Elle ne vient qu’un an plus tard, en mai 2019, lors d’un voyage en Grèce. J’y retrouve mon ami Hervé Marro, premier auteur de Midnight Weekly, pour travailler sur un projet politique. A l’époque, nous envisageons de développer une école installée à Athènes pour former les futurs leaders politiques européens issus de la société civile. Alors que nous sommes installés dans un restaurant japonais pour avaler un peu de poisson cru avant de se nourrir exclusivement de salade grecque pendant une semaine, il me dit quelque chose qui fait “tilt” dans mon esprit : « C’est une honte de prendre l’avion pour venir bosser en Grèce cette semaine. Je ne prendrai pas l’avion cet été, je pense d’ailleurs que je vais désormais arrêter de le prendre pour être en adéquation avec mes idées et la nécessité environnementale. Si seulement, ils n’avaient pas arrêté les trains de nuit dans toute l’Europe ! »
C’est à ce moment-là que tout s’aligne dans mon esprit. Tous ces signaux faibles qui m’ont touché de près ou de loin pendant un an. La prise de conscience écologique grandissante, celle du monde et la mienne, le choc Greta Thunberg et les réactions des uns et des autres, la flygskam (la honte de prendre l’avion) scandinave qui s’exporte, les trains de nuit qui disparaissent en Europe, mon voyage entre Paris et Milan. Il faut absolument lancer une compagnie de trains de nuit transfrontalière pour concurrencer l’aviation moyen-courriers, pour récupérer, entre autres, celles et ceux qui veulent décarboner leurs voyages et/ou qui ont peur de prendre la voie des airs. Il faut aussi que ces trains ne proposent que des couchages privatifs, avec de la bonne literie, un bon restaurant, qu’ils soient beaux et agréables, modernes et inclusifs. Et puis, ça s’appellera Midnight, comme l’heure à laquelle on passe d’une journée à l’autre. Ce sera ça ma deuxième boite, je le sais, je le sens dans mes tripes.
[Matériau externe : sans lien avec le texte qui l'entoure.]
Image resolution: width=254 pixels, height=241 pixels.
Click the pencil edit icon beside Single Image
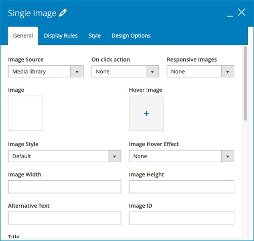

Hervé adore l’idée et nous décidons ensemble de laisser le projet d’école politique derrière nous pour bosser sur celui-ci. Puis, j’appelle ma compagne qui n’est plus jamais montée dans un avion. Je lui raconte mon idée, je lui dis que c’est à ça que je vais consacrer les vingt prochaines années de ma vie. Elle n’hésite pas, elle me soutient. C’est comme ça que je me suis lancé dans la création d’une compagnie ferroviaire sans rien y connaître.